** EXERCISE PASSAGE **

SAN FRANCISCO – Bay Area startup Nephrosant, a University of California, San Francisco spinout, aims to launch its first noninvasive test for detecting kidney injury by early next year.
Nephrosant, formerly known as KIT Bio, has around 10 employees and has raised about $3 million in seed financing, said Minnie Sarwal, the company's cofounder and a professor of surgery at UCSF. The company plans to start a Series A financing round next year.
Nephrosant aims to noninvasively assess kidney health starting with the kidney transplantation field. It plans to launch tests in 2020 for living kidney donors to analyze the health of the remaining kidney and for transplant recipients to monitor for rejection, Sarwal said. Eventually, Nephrosant also aims to develop tests outside of the transplantation field, including for individuals at high risk of kidney disease.
Nephrosant's initial assay will analyze six biomarkers from urine: the amount of cell-free DNA, the fraction of methylated cell-free DNA, the proteins clusterin and creatinine, the inflammation marker CXCL10, and total protein.

** DATA RECORDS **
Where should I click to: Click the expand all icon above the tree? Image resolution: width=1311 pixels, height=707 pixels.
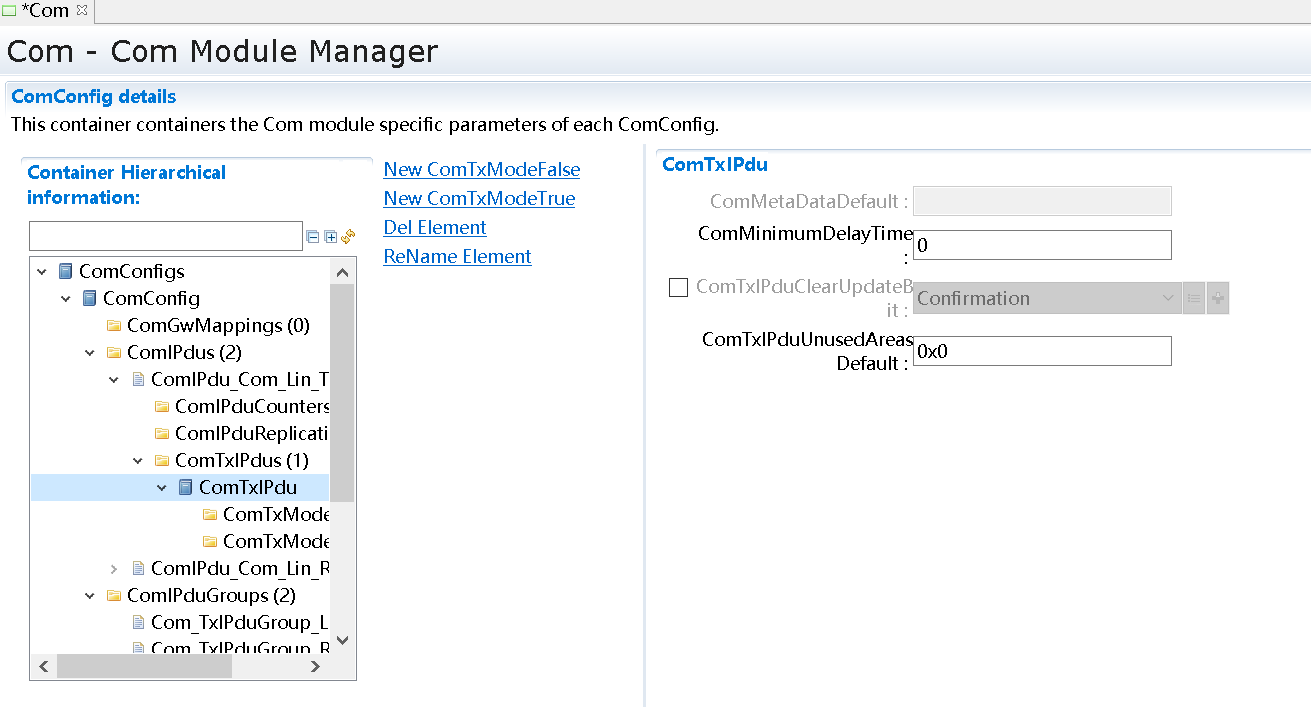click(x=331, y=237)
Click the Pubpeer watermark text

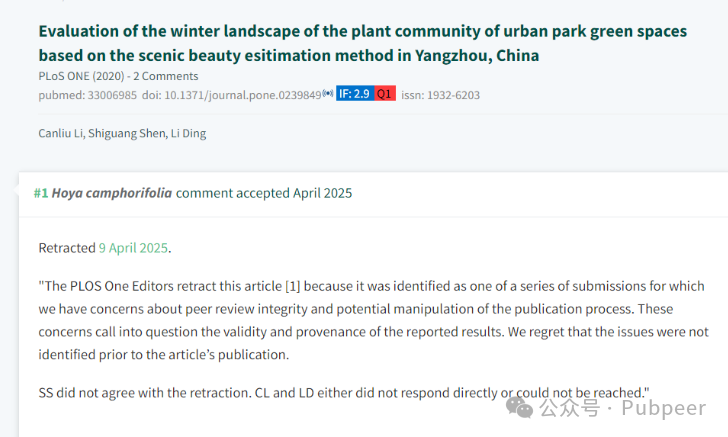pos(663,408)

...

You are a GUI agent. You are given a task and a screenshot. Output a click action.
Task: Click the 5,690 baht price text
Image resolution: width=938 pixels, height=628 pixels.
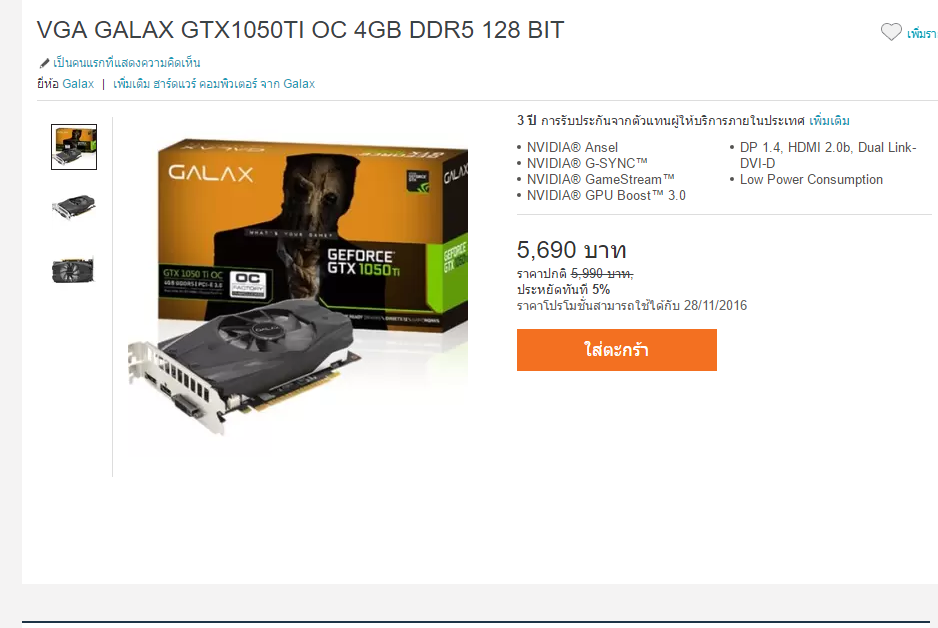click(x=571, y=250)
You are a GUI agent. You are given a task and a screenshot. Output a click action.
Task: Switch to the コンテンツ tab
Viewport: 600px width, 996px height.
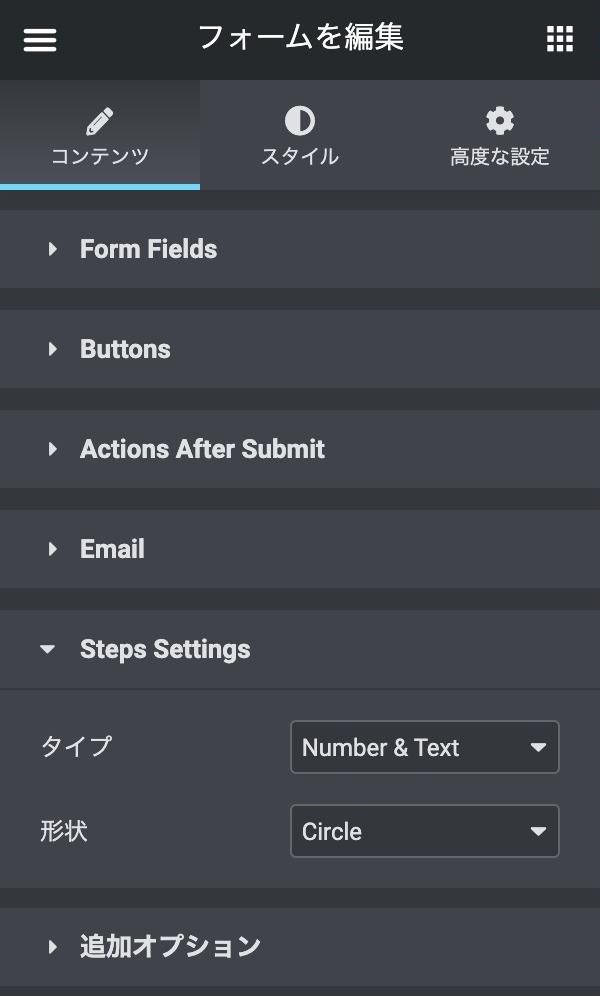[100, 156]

---

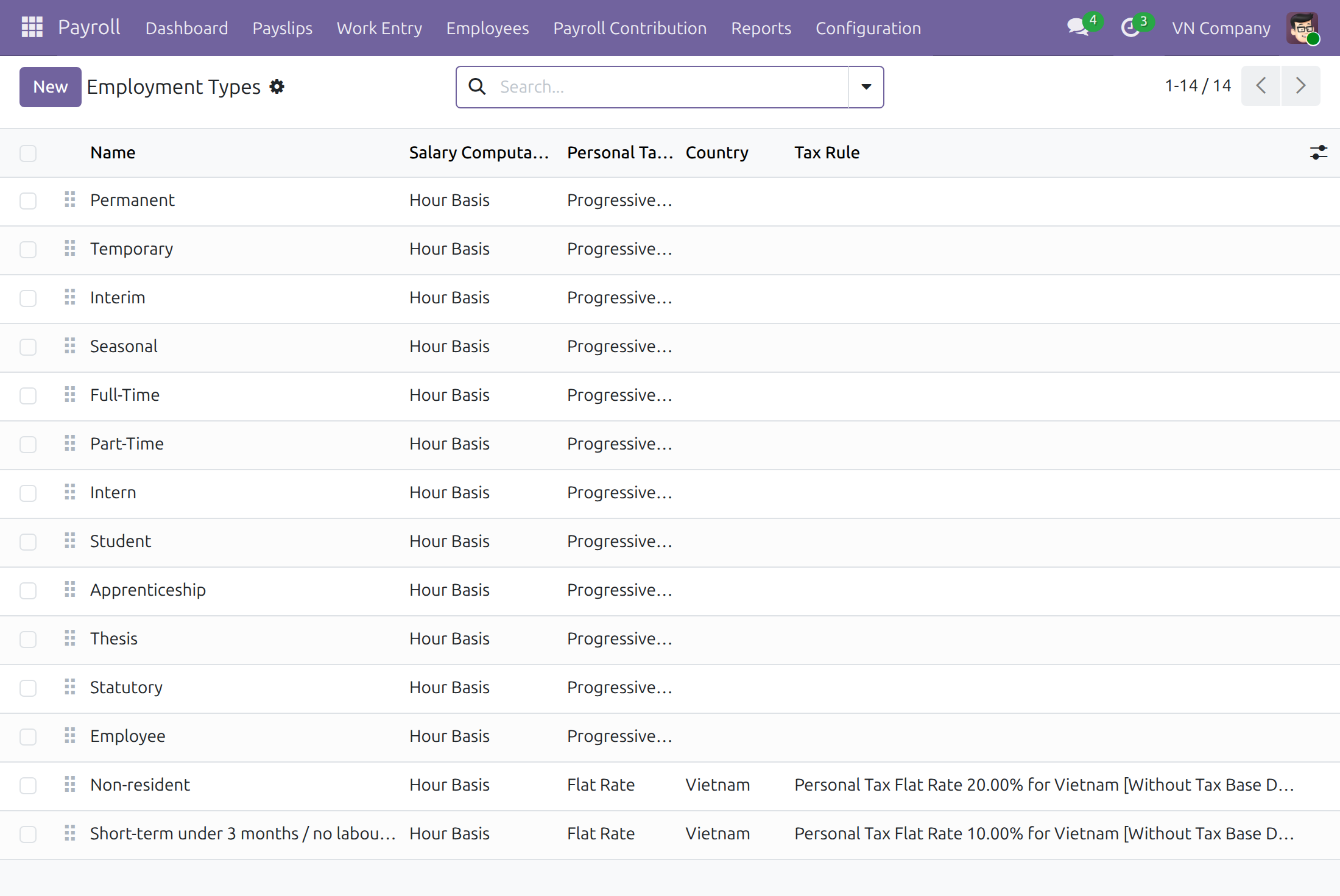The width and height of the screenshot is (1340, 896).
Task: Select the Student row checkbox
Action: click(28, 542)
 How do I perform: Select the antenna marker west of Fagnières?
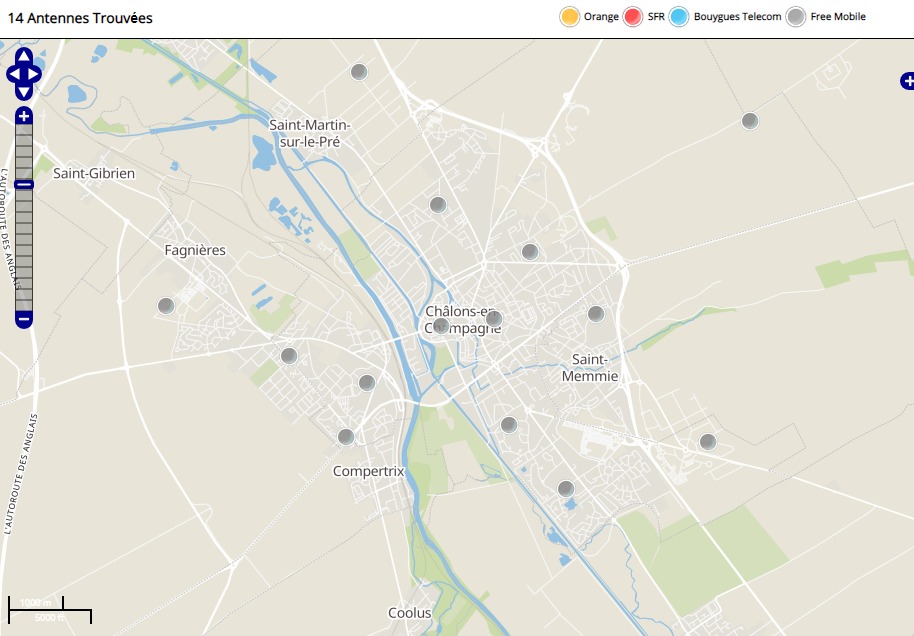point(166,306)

** ACTIVITY 1 **
For each statement, say yes or no according to the Nephrosant article, and quote the words that decide it: (a) Nephrosant has raised about $3 million in seed financing. (b) The company's first tests will be for individuals at high risk of kidney disease. (c) The initial assay analyzes biomarkers from blood.
** ACTIVITY 2 **
Translate this sentence from the Nephrosant article into Spanish: "The company plans to start a Series A financing round next year."
** ACTIVITY 3 **
Proceed with the article on Nephrosant, picking up after its last sentence.
The records come from a different source than the Nephrosant article.

** RESPONSE BOX 1 **
(a) Yes: "has raised about $3 million in seed financing"
(b) No: "starting with the kidney transplantation field"
(c) No: "six biomarkers from urine"

** RESPONSE BOX 2 **
La empresa planea iniciar una ronda de financiación de Serie A el próximo año.

** RESPONSE BOX 3 **
In a validation study published in April in the Journal of Clinical Medicine, the researchers tested the assay on 397 urine samples, and found that it had a sensitivity and specificity of 97.3 percent and 94.1 percent, respectively, for determining high versus low risk of chronic kidney disease.
Sarwal said that the same biomarkers are also relevant for a transplantation test and that the team would just need to tweak the algorithm. She noted that the company plans to first focus on this application because there is already an established pathway toward reimbursement for similar noninvasive tests such as those offered by CareDx and Natera.
Like those tests, Nephrosant's assay analyzes cell-free DNA but does not use next-generation sequencing or amplification. Instead, it uses a proprietary ELISA method that involves a 5' biotinylated oligonucleotide immunoprobe to target cfDNA fragments. The ELISA technique is also used to analyze the proportion of cfDNA that is methylated. The protein markers, meanwhile, increase the sensitivity of the test. "The different components tell a different story about kidney injury," Sarwal said.
Looking at more than one type of biomarker makes the assay more robust and quantitative, providing a "more comprehensive analysis of what's happening in the kidney," Sarwal said.
Using ELISA as opposed to sequencing or PCR also keeps the cost of the test low, she added.
The initial version of the test will be commercialized as a laboratory-developed test out of a central lab, but Sarwal said that the team is also collaborating with SRI International and DCN Diagnostics in San Diego to develop a dipstick version of the test that could be analyzed at the point of care.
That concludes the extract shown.